▸ **Supplied data**
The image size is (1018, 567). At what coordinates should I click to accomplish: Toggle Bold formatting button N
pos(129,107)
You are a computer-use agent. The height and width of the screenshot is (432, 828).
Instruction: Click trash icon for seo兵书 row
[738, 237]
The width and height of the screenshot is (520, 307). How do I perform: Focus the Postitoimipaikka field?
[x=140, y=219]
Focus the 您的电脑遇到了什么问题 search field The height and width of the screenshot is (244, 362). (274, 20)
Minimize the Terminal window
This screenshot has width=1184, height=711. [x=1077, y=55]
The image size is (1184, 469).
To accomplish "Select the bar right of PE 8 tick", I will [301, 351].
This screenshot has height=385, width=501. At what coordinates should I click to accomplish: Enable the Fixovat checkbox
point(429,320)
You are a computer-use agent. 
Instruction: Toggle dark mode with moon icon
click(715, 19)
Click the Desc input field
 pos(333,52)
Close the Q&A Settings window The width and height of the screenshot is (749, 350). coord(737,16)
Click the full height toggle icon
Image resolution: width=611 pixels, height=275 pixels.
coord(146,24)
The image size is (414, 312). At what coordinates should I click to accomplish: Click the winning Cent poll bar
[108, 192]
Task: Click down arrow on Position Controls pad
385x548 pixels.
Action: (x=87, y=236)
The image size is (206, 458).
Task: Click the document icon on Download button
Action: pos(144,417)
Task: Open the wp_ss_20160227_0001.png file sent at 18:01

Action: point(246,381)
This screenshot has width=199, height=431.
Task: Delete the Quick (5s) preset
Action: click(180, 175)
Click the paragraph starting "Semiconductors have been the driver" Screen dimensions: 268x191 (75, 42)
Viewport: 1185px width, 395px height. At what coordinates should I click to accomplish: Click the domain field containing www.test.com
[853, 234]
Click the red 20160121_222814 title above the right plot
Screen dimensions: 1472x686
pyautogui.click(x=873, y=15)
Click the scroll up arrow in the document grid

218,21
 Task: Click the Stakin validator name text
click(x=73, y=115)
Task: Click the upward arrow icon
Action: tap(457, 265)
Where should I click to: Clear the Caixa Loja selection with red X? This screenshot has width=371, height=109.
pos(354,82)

▸ **How to complete this task**
Write out every line of the entries that holds the word "agent".

▸ **Answer to the exercise**
You are a computer-use agent. The height and width of the screenshot is (432, 828).
You are a computer-use agent. 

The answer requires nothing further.